• Task brief: Repeat the data below in full. Pictures must not be part of the copy.
______________________________
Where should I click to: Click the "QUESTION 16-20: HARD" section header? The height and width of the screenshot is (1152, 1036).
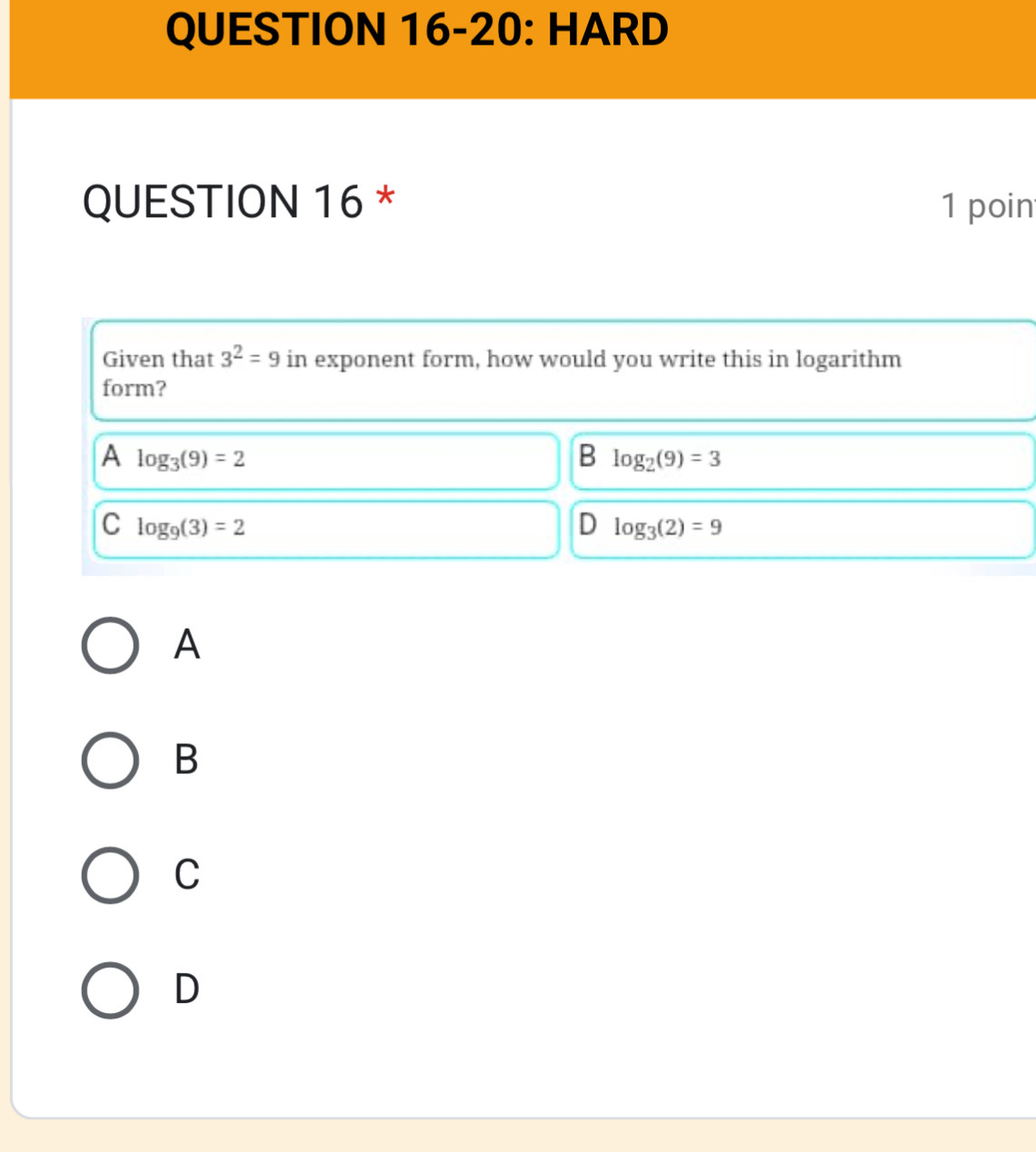417,29
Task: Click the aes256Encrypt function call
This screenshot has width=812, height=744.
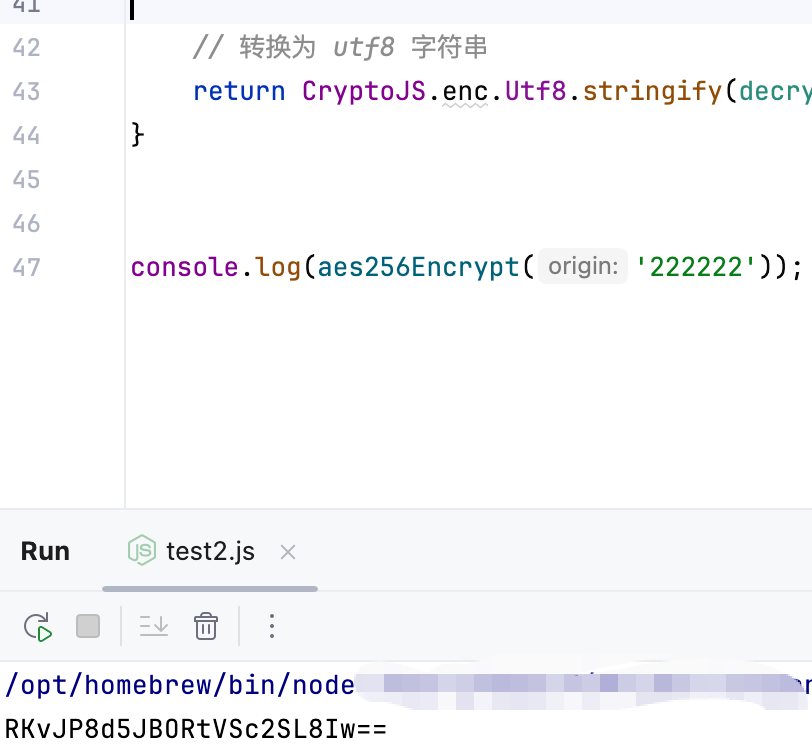Action: pos(419,267)
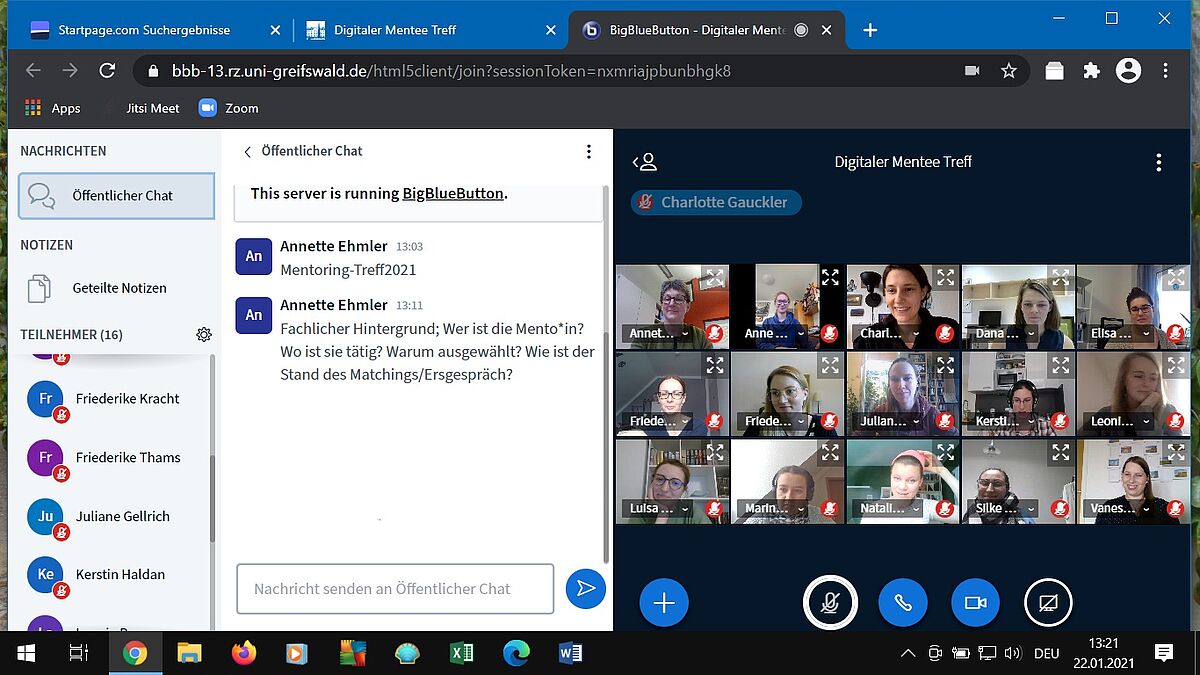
______________________________
• Result of this exercise:
Where should I click to: Click the "QUESTION 16-20: HARD" section header? The height and width of the screenshot is (1152, 1036).
417,29
Task: Click the aes256Encrypt function call
This screenshot has width=812, height=744.
Action: pos(419,267)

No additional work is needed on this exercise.